There was Dr. Robert Shockley, co-inventor of the transistor, who thought his opinion about the relationship between IQ and race was worth listening to, entertainers who think their celebrity makes their opinions about foreign policy worthy of our time and attention, and, (this week’s topic) economists, too many of whom consider their thoughts about business management to be worth sharing.

The problem in four steps:

  1. Economists study the behavior of markets.
  2. To understand markets, economists make a simplifying assumption — that humans act to “maximize utility” — to optimize transactions for personal gain.
  3. Most economists, most of the time, use money as a proxy for utility (the economists’ term for “what people value”).
  4. They then force-fit a marketplace perspective onto every phenomenon in human interactions in order to prescribe how we all ought to go about our lives.

Step four is where the trouble starts. Here’s a non-business example: Most of us value friendship. And yet, creating a “friendship marketplace” doesn’t work — renting another person’s time and attention doesn’t make them your friend. (For more on this and related topics, read Michael Sandel’s “How Markets Crowd Out Morals,” Boston Review, May/June edition, and thanks to long-time correspondent Leo Heska for bringing it to our attention.)

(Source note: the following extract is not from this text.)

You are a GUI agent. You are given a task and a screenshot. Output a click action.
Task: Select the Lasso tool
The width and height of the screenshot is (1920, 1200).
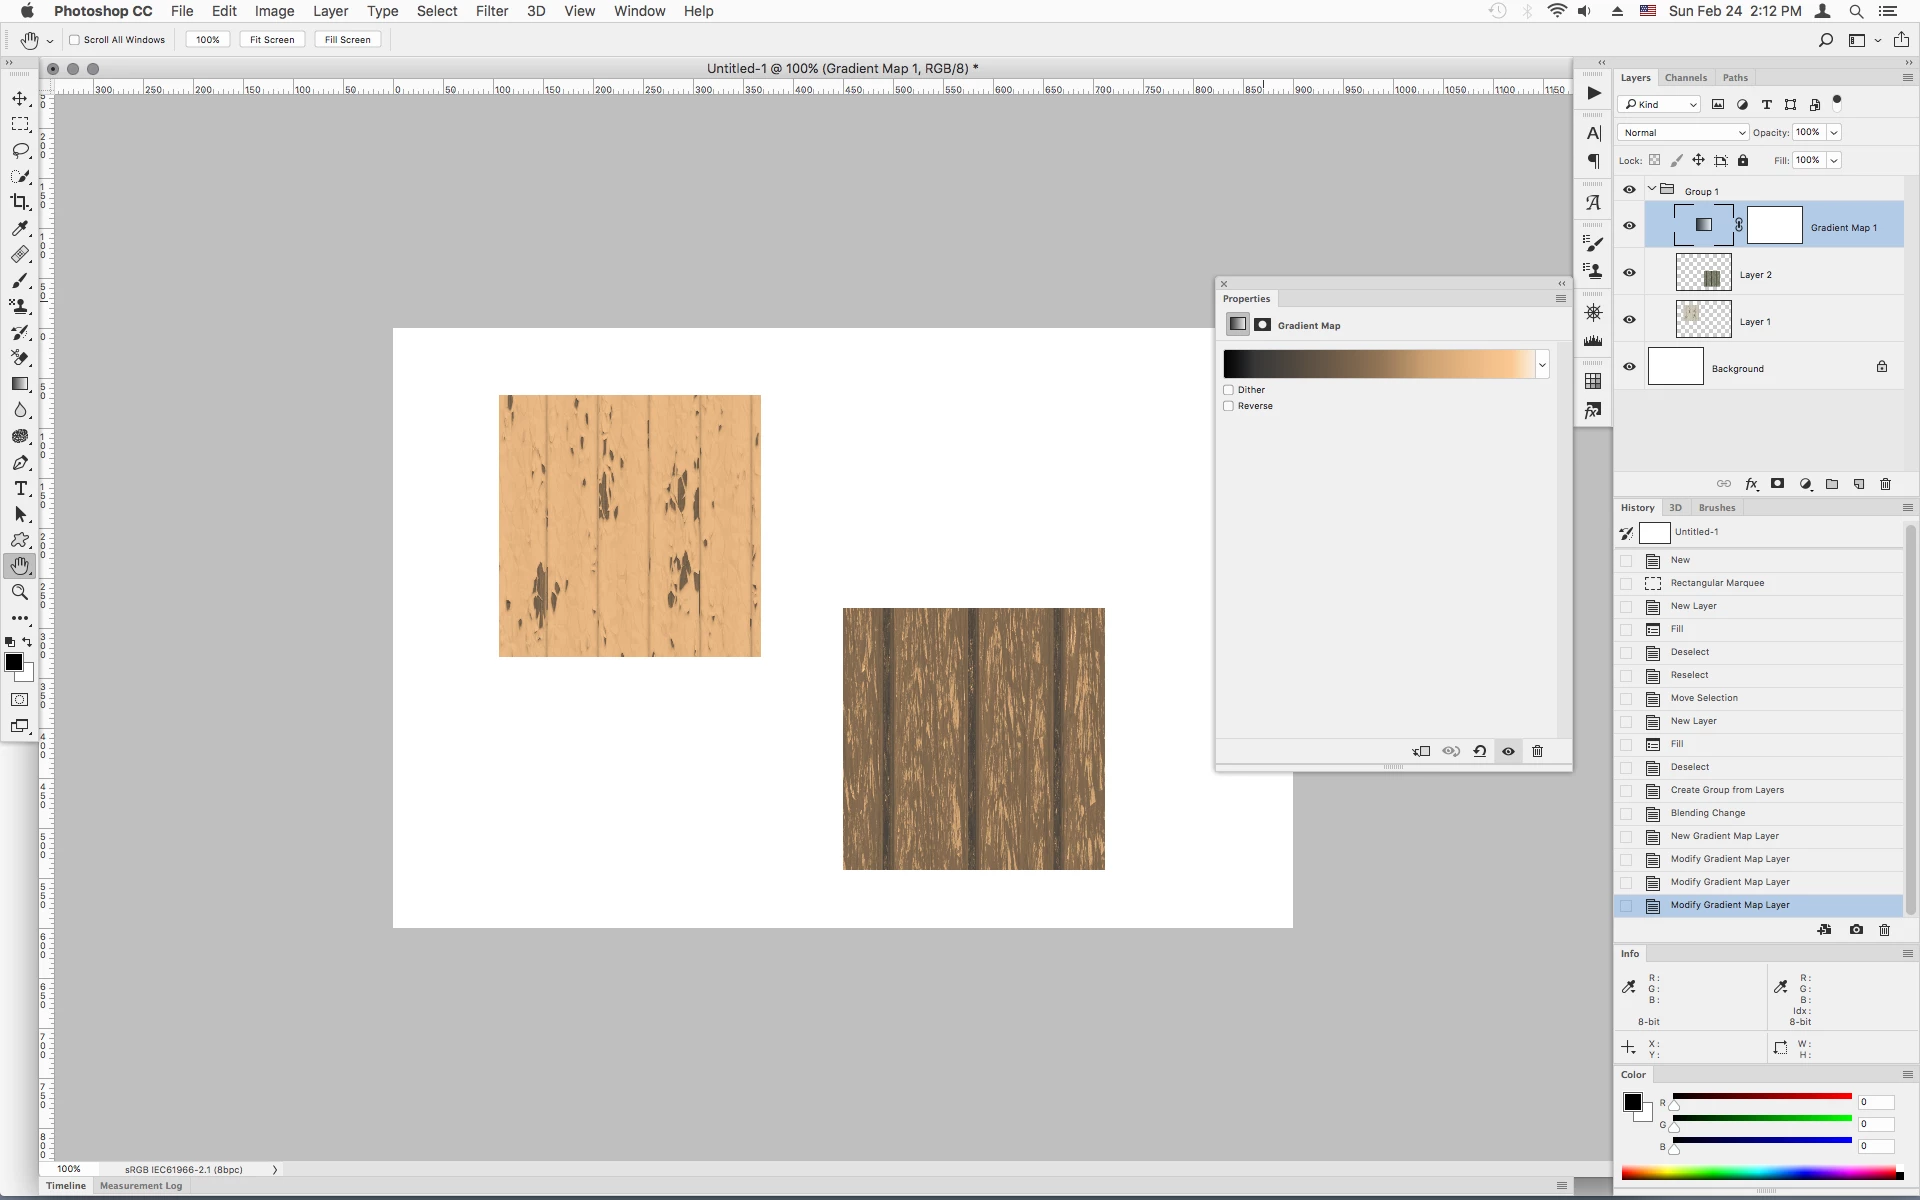click(20, 150)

When it comes to business …

Economic theory started to encroach on what we laughingly call “management science” during the Japanese invasion of the mid-1970s. That’s when Toyotas and Datsuns turned out to cost less and hold up better than anything GM,  Ford and Chrysler were selling, and buying televisions from Sony and Panasonic provided better value than RCA or Zenith.

Prior to that, business leaders understood that paychecks were what they exchanged for an employee’s effort — “An honest day’s work for an honest day’s pay” — but that they received an employee’s loyalty in exchange for a different coinage.

And so, employers redefined the employer/employee relationship as nothing more than a marketplace, and employee loyalty became a quaint hold-over of a simpler time. It wasn’t that employers didn’t want employee loyalty after that. It’s that they became blind to the coinage needed to get it, namely, their own loyalty toward their employees.

Who but an economist … someone who considers a giving a gift to be a less-efficient alternative to handing over an appropriately calculated wad of cash … could make a mistake like that?

It was at about the same time that boards of directors decided they had to bribe their CEOs to do their jobs, at an ever-increasing level of bribery (you’ll find charts and graphs in “Historical Trends in Executive Compensation, 1936-2005,” Carola Frydman and Raven E. Saks, January 18, 2007).

Is it actually bribery? That depends on your perspective.

Mine is that there really is an employment marketplace, which means that to fill any position, a company has to be willing to pay what the market will bear … or, must offer enough intangible benefits to compensate for the money they aren’t able to offer, remembering that money isn’t utility, it’s a proxy for utility.

Compensation is what companies provide in order to get the right people to work there instead of somewhere else. Using it to change someone’s behavior? That’s a bribe (“Something, such as money or a favor, offered or given to a person in a position of trust to influence that person’s views or conduct,” from The Free Dictionary).

Unless you’re an economist, in which case money is the sole driver of human behavior.

Then there’s the asset view of the enterprise. Prior to the takeover of management by economists, business managers figured they were responsible for running a successful business — one that out-competed other companies that sold similar goods and services.

But no longer. For the most part, business management now tries to maximize “shareholder value,” for which market capitalization is an appropriate metric. Business management became responsible for what a company can be sold for, not for what it does.

This would be just fine were it not for a nice little irony: The path to maximizing a company’s asset value is to ignore it.

The companies that are worth the most aren’t the ones that try to move the price of a share of stock in the right direction. They’re the ones where everyone focuses on selling great products and taking care of customers. That’s everyone. Including the IT staff.

Which means that as an IT leader, part of your job is helping everyone in IT connect the dots that separate their jobs from the company’s products and customers.

Not “internal customers.” The company’s customers.